10/19/2009

In a shell by the sea.

Today, tomorrow, and for now on is going to be better. I promise.

I have been really trying to understand where and when my self control weakens during the day. If I could only avoid this somehow, turn this time span of land mines into something that reinforces my control, I could be doing so much better. This will probably not be easy.

The thing is, I am so confident in my self control when I start the day right. When I wake, have my cup of green tea, maybe an apple, go to the gym, avoid mindlessly eating in front of the television or computer, I feel as if you can't stop me. I just get in that mindset. The trouble is when I wake up, I seem to be in a zombie like haze. Most of the time I'm not even hungry but I still head straight to the fridge or cabinet for some sugary cereal or whatever else that is easily accessible. By the time I have fully awoken, I have already completely destroyed my day.
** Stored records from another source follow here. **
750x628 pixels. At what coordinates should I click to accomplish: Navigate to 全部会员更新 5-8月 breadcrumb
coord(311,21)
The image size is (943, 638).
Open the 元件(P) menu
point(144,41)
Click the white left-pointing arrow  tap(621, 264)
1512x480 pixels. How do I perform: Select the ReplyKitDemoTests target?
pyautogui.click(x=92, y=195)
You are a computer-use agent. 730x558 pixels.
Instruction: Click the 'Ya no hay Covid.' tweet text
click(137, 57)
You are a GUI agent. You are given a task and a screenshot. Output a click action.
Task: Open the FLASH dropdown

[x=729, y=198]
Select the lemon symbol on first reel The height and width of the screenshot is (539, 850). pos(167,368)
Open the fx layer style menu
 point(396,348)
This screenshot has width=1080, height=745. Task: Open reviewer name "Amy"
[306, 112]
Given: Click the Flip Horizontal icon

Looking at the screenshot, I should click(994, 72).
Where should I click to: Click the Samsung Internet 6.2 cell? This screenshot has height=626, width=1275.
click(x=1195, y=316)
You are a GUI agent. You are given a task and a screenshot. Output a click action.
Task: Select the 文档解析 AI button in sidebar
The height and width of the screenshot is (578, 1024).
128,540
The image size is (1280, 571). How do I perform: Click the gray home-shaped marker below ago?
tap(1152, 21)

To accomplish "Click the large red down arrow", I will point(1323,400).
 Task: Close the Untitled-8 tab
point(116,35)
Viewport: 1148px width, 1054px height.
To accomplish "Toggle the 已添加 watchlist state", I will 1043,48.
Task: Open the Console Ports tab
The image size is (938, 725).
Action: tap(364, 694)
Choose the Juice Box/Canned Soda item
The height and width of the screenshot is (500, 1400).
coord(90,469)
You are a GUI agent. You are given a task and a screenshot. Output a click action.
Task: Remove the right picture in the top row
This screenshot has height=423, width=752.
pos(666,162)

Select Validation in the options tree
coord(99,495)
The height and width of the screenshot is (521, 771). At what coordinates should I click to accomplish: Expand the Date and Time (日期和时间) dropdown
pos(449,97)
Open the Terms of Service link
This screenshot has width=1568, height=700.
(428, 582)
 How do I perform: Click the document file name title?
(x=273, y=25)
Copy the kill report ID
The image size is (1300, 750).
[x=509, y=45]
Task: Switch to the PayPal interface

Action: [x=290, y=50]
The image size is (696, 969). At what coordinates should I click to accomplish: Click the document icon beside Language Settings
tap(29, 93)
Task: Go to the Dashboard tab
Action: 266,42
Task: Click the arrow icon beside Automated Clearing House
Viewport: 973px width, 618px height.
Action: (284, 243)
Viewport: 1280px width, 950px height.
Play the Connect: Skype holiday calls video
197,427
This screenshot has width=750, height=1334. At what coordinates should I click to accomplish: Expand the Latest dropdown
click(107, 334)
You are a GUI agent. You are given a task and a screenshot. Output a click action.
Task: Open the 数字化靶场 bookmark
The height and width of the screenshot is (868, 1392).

How do you change a behavior when you aren't fully conscious or thinking clearly?
My first idea was to always have something to do in the morning. I could start waking up very early to go to the gym so that I don't have time to eat before I leave the house. By the time I return home I won't want to set back all of the hard work I had just done at the gym.
Another idea I have is to have an approved breakfast already set out for myself. I have even considered making notes and sticking them on the wall right next to my bed or on my door knob so that I am immediately reminded that I should be mindful of my choices.

I need to somehow turn this time of day into something that motivates me.

I am also going to try to set some short term goals to gain some instant gratification. I need to remind myself that I can do this. I need to prove it to myself.

So.

3lbs by Wednesday.

I can do this.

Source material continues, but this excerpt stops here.